Alcides Ruiz llegó a San Juan en 1999 cuando fue expulsado del Departamento vecino de Alto Paraná, en donde la soja comenzó su avance. El glifosato de los campos de soja sopló sobre su propiedad, marchitó su maíz y mató sus animales. Él fue uno de los últimos que dejó Alto Paraná y depositó su esperanza en ese nuevo pedazo de tierra intacta. Junto con otras 500 familias se establecieron en San Juan, en 5.000 hectáreas entregadas por el Estado. La Constitución del Paraguay y el Estatuto Agrario conceden diez hectáreas de tierra para uso agrícola a cada familia campesina. Pero entre la Constitución y la realidad, hay un abismo. A la par que Ruiz, los sojeros también habían puesto sus ojos en las tierras fértiles de San Juan. Los campesinos trasladados de Alto Paraná, fueron desalojados de manera violenta. Cuando se resistieron, 64 terminaron en la cárcel, uno fue asesinado, las viviendas y la escuela fueron quemadas y su cosecha destruida.
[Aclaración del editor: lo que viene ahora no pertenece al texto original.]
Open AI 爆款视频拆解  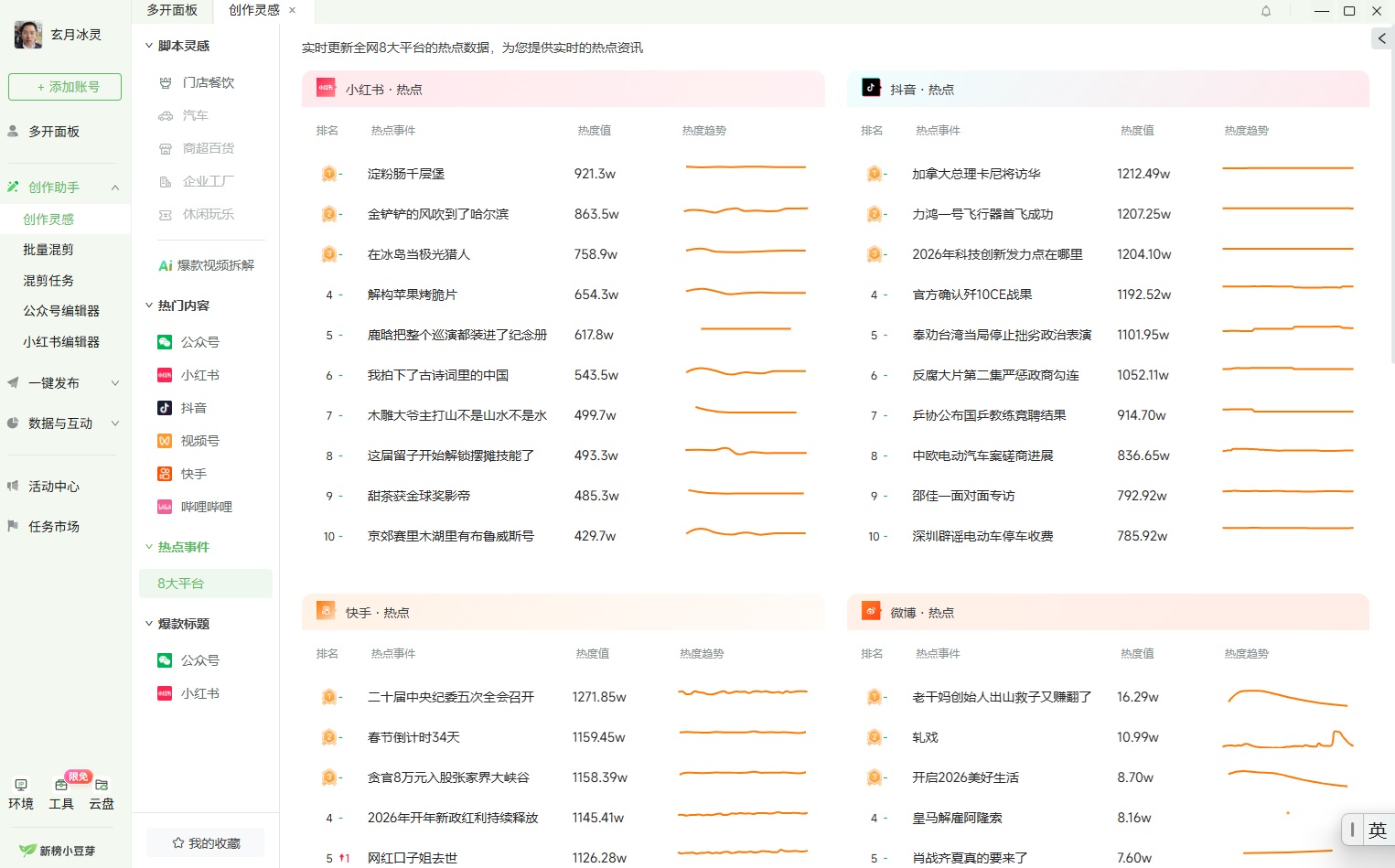click(x=206, y=265)
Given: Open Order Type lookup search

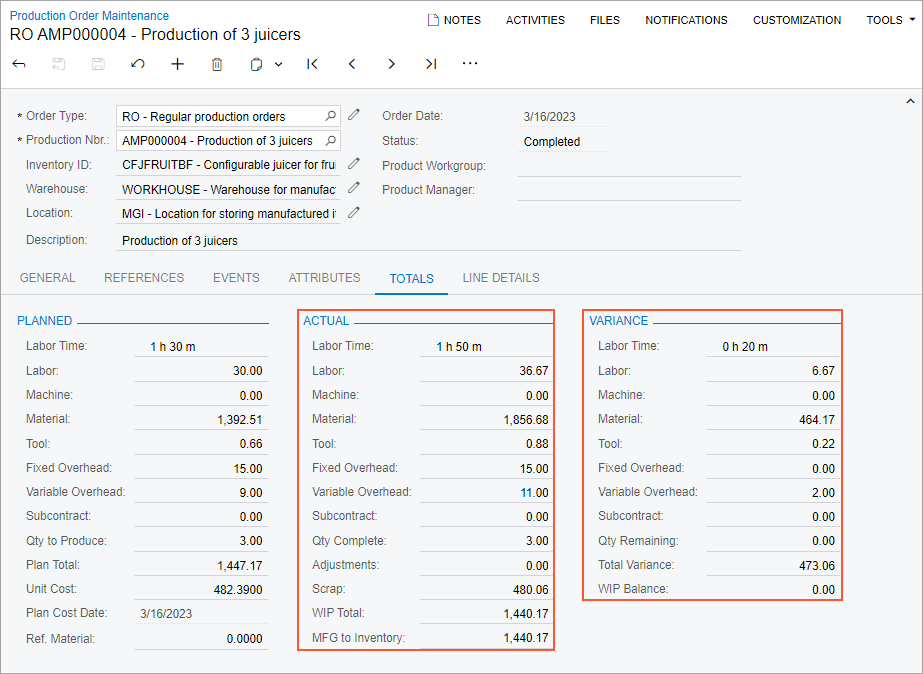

A pesar de eso, Ruiz y otros campesinos volvieron un par de días después y empezaron a sembrar de nuevo.
El Instituto Nacional de Desarrollo Rural y de la Tierra (INDERT) había cedido el derecho de uso a cada familia, con vistas a obtener un título diez años después, algo que está esperando Ruiz todavía. En lugar de recibir los títulos de sus tierras, vinieron los barones de la soja acompañados por la policía, y el mismo juego de expulsión y ocupación se volvió a repetir.
Sin embargo, los campesinos de la FNC no se dan por vencidos. “En 25 años hemos logrado obtener más de 300.000 hectáreas de tierra para los pequeños pro-ductores”, dice la Secretaria General de la FNC, Teodolina Villalba, con propiedad. “Pero esto no es suficiente en absoluto, todavía queda mucho por hacer. Según nuestras estimaciones hay cerca de 327.000 campesinos jóvenes sin tierra que siguen trabajando en la tierra de sus padres, pero esta situación no es sostenible a largo plazo”.
La FNC organiza ocupaciones de tierra y ayuda con la formación y la construcción de bancos de semillas comunitarios. Villalba sabe que los pequeños productores solo pueden sobrevivir si logran transmitir a la sociedad paraguaya por qué los productos de la agricultura campesina son mejores. Es una difícil batalla contra el Estado, los sojeros y el marketing de las grandes transnacionales de la alimentación. Pero para Alcides Ruiz vale la pena para que su pequeño hijo Igor tenga en el futuro un pedazo de tierra donde producir alimentos saludables.

Sandra Weiss es politóloga y trabaja desde hace 18 años como periodista independiente en América Latina.